Совершенно особенное место среди памятников культуры мезолитического населения Европы занимают наскальные изображения испанского Леванта.
Росписи Леванта не раз привлекали внимание археологов, в недоумении останавливавшихся перед загадкой их происхождения и возраста. Однако эти проблемы всё ещё остаются по существу до конца неразрешёнными, а значение росписей Леванта в истории первобытного искусства до сих пор не выяснено полностью и не оценено по достоинству. Между тем эти памятники по-своему не менее значительны, не менее важны для изучения истории первобытного человечества, чем прославленные верхнепалеолитические пещерные росписи, о которых шла речь выше.
Росписи Леванта распространены в определённом, чётко ограниченном районе — вдоль восточного и южного побережья Пиренейского полуострова, от Лериды на севере и до Кадиса на юге. В настоящее время известно около сорока таких местонахождений, включающих не менее семидесяти отдельных ниш и навесов с изображениями.
Наскальные росписи испанского Леванта поразили внимание исследователей своим необычным стилем и богатым содержанием Некоторые исследователя хотели видеть в них образцы искусства неолита или даже более позднего времени. Но против такого вывода свидетельствует наличие в тех же гротах более поздних схематических абстрактных рисунков, нанесённых на более древние.
Резко отличаясь от схематических изображений неолита и бронзового века, древние рисунки столь же определённо выделяются своими специфическими чертами и на общем фоне палеолитического искусства. Более поздний, чем верхнепалеолитический, возраст этих изображений доказывается тем, что в той же области находятся пещеры с характерными росписями верхнепалеолитического типа, представленные такими выдающимися памятниками искусства ледниковой поры, как Ля-Пилета и Парпальо. О более позднем возрасте памятников испанского Леванта, несмотря на бесспорную связь с палеолитом, особенно в изображениях животных, свидетельствует и весь облик росписей. Ими представлено совершенно новое по духу и стилю искусство, совсем иной культурный мир. В них отражается иная жизнь, хотя и очень близкая к жизни людей ледниковой поры, но окрашенная совсем другим колоритом.

**Выдержка из данных**

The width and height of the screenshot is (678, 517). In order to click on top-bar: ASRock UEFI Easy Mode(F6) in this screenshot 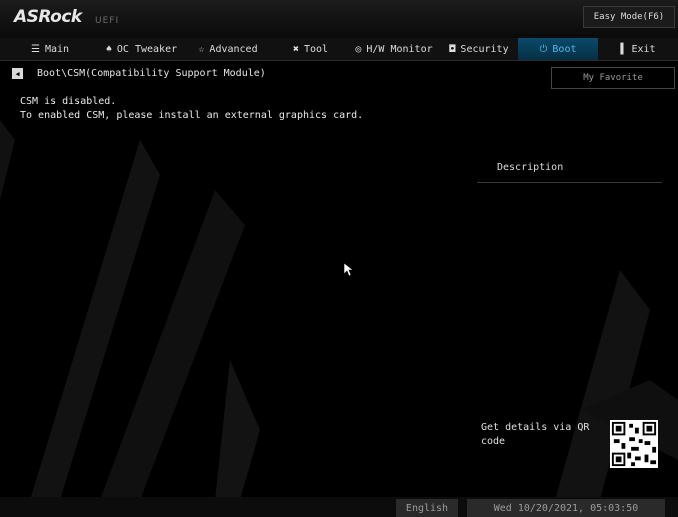, I will do `click(339, 19)`.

**Проверьте понимание**
**A.** Сколько местонахождений росписей Леванта известно на сегодняшний день, согласно отрывку о росписях Леванта?
**B.** Переведите на английский язык предложение из отрывка о росписях Леванта: «Росписи Леванта распространены в определённом, чётко ограниченном районе — вдоль восточного и южного побережья Пиренейского полуострова, от Лериды на севере и до Кадиса на юге».
**C.** Продолжите отрывок о росписях Леванта, начав сразу после его последнего предложения.

**Ответы к заданиям**
**A.** Около сорока местонахождений, включающих не менее семидесяти отдельных ниш и навесов с изображениями.

**B.** The Levantine paintings are found in a specific, clearly bounded area, along the eastern and southern coast of the Iberian Peninsula, from Lérida in the north to Cádiz in the south.

**C.**
В отличие от палеолитических росписей, найденных в Испании и Франции, наскальные изображения испанского Леванта помещаются не в тёмной глубине коридоров и камер, а в небольших навесах и гротах. Резко отличаются они от палеолитических изображений и своими размерами. Вместо больших пещерных рисунков, часто равных по величине изображаемому животному— быку или дикой лошади, здесь господствуют миниатюрные фигуры, иногда совершенно незначительные по размеру. Человеческие фигурки, например, имеют в среднем высоту около 5—10 см. Фигуры животных тоже невелики: фигуры носорогов из Минатеды длиною, например, не более 14 см.
Различна и техника росписи. В отличие от авторов многоцветных палеолитических пещерных росписей, в особенности мадленских, древние художники Леванта употребляли, как правило, только чёрную или только красную краску. Их рисунки одноцветные. В редких, исключительных случаях они применяли два цвета, но и тогда не вместе, а по отдельности, закрашивая, например, всю фигуру человека красной, а только ноги чёрной краской.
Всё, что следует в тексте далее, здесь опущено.